Chemists, microbiologists, and other scientists, as well as businesses and universities, spend a great deal of time and money in the search for chemical compounds which possess herbicidal, pesticidal, or microbicidal activity. Unfortunately, this search for new control agents often proceeds very slowly and cannot keep up with the demands of agriculture, veterinary medicine, and human medicine. One reason the process of identifying and isolating control agents does not move forward more rapidly is that there has been a lack of a dependable, predictable procedure which could be followed in order to arrive at the desired control agents.
Problems which have been encountered in the search for control agents for microbial plant pathogens are typical of the roadblocks researchers in other fields have encountered in their search for control agents. The development of new bactericides suited to the control of plant disease has been minimal during the past 25 years (1983 Resolution of the American Phytopathological Society). Effective agricultural chemicals that are environmentally compatible, preferably systemic, and that are not harmful to humans or animals are high priority needs in agriculture.
Only a few products are available within the area of antimicrobials for plant disease control, and these have very serious limitations. Streptomycin (which is now in use for seed treatment) is plagued with regulatory problems. Also, development of resistance to streptomycin is a problem, as is its unsatisfactory spectrum of activity. Treatment with copper is ineffective, in part due to phytotoxicity.

::::

[TASK TO CARRY OUT]:
Resume the passage above on the search for plant disease control agents, continuing directly from its final sentence.

[INFORMATION SUPPLIED]:
::::

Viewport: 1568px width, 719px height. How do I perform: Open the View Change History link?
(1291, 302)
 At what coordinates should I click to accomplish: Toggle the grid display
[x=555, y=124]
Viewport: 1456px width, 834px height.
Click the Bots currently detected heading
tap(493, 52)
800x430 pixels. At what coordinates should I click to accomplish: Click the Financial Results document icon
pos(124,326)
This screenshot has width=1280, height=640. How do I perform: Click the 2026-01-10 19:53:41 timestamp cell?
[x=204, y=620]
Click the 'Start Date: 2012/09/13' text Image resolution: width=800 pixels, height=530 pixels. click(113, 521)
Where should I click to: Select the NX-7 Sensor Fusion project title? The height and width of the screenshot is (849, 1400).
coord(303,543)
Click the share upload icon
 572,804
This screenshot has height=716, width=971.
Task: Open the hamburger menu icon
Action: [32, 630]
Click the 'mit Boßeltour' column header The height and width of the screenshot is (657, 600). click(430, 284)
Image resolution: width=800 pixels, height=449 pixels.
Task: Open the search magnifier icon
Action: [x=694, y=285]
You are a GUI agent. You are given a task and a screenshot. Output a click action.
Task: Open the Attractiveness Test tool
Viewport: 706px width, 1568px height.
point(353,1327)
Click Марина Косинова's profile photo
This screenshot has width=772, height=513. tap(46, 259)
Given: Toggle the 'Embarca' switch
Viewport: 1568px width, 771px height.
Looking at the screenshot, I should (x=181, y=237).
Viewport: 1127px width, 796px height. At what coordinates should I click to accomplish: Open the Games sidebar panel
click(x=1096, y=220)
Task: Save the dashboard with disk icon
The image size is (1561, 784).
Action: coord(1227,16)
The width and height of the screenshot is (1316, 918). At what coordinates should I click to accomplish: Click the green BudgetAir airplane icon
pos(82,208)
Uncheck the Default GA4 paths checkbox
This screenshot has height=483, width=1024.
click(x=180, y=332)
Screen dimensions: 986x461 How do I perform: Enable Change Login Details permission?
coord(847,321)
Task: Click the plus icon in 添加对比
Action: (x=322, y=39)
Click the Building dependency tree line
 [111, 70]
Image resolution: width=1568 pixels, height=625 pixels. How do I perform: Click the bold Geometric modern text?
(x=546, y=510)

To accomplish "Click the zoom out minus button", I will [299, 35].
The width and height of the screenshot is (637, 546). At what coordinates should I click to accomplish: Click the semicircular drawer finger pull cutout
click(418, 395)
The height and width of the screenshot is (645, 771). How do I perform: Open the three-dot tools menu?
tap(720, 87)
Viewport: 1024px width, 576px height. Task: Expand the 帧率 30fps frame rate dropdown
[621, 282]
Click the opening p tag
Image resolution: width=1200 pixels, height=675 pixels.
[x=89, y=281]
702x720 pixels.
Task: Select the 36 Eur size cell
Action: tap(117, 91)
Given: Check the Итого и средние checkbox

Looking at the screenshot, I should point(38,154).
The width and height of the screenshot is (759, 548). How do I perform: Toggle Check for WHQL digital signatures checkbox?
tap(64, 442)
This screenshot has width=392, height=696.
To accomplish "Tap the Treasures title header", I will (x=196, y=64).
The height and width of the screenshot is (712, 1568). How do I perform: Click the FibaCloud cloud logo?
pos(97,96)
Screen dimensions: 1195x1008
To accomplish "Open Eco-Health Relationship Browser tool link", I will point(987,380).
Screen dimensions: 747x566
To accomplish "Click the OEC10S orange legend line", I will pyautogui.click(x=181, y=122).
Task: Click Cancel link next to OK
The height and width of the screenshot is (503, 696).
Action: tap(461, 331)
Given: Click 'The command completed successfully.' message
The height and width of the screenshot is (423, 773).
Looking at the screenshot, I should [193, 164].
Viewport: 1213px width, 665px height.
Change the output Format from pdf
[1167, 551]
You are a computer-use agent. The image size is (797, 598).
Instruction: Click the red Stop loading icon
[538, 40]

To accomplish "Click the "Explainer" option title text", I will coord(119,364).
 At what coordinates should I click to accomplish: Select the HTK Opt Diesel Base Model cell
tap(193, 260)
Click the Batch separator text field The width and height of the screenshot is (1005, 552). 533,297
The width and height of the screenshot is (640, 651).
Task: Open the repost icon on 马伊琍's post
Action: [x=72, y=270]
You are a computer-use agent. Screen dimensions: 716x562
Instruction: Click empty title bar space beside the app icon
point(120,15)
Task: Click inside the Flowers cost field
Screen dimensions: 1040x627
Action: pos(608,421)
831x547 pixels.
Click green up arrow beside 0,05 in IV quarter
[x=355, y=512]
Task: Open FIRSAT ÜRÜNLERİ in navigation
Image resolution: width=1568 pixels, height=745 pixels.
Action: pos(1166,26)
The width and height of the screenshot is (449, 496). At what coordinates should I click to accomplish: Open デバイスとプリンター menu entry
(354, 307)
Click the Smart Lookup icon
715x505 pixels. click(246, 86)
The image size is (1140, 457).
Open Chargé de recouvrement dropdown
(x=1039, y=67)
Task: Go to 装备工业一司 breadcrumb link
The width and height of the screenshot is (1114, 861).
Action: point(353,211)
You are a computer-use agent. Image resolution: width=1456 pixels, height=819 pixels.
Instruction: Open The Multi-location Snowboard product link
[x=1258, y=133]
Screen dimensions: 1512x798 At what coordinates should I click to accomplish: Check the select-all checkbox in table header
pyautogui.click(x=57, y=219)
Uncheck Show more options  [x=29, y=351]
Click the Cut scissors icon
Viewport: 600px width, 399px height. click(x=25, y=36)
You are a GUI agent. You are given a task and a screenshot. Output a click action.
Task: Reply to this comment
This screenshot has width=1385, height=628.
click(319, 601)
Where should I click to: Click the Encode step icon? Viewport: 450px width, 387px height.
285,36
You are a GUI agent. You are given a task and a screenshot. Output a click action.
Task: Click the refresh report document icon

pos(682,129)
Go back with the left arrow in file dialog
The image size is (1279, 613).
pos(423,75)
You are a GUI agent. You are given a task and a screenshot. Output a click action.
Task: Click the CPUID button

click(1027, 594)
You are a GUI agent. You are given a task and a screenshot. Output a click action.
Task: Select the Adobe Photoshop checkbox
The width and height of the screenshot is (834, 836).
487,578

::::

[FINAL ANSWER]:
Similarly, in the search for herbicidal compounds, researchers have not been able to keep up with the demands of agriculture. Even though many effective control agents are available and on the market, new resistant strains of weeds frequently necessitate the development of new herbicides.
The isolation, identification, and synthesis of new herbicides often proceeds slowly even where herbicides have previously existed for the target weed. This inability to produce new herbicides is due, in part, to a general lack of understanding as to how previous herbicides functioned. Traditionally, herbicides and many other pesticides have been isolated by following large-scale screening procedures. These procedures essentially involve treating target weeds with a tremendous variety of chemical compounds until a compound which kills or otherwise controls the plant is found.
The use of screening procedures to obtain control agents has at least three distinct disadvantages. First, it is largely trial and error. Thus it is difficult to determine when and if success will be achieved, and, therefore, a great deal of time and money can be wasted testing compounds which have no control properties, and which do not help lead the researchers toward a useful control agent. The second major drawback of screening procedures is that these procedures may not give researchers any information regarding how close they are to identifying an effective control agent. For example, the researcher may be testing a compound which does not show control properties but which would be an effective control agent if a simple chemical modification of the compound were made.
Finally, even when screening procedures are successful in identifying a control agent, often the researcher initially has very little, if any, idea as to how the newly found chemical compound exerts its herbicidal, pesticidal, or bactericidal effect. Therefore, significant research aimed at elucidating the mode of action of a new control agent is often required before additional related control agents can be identified.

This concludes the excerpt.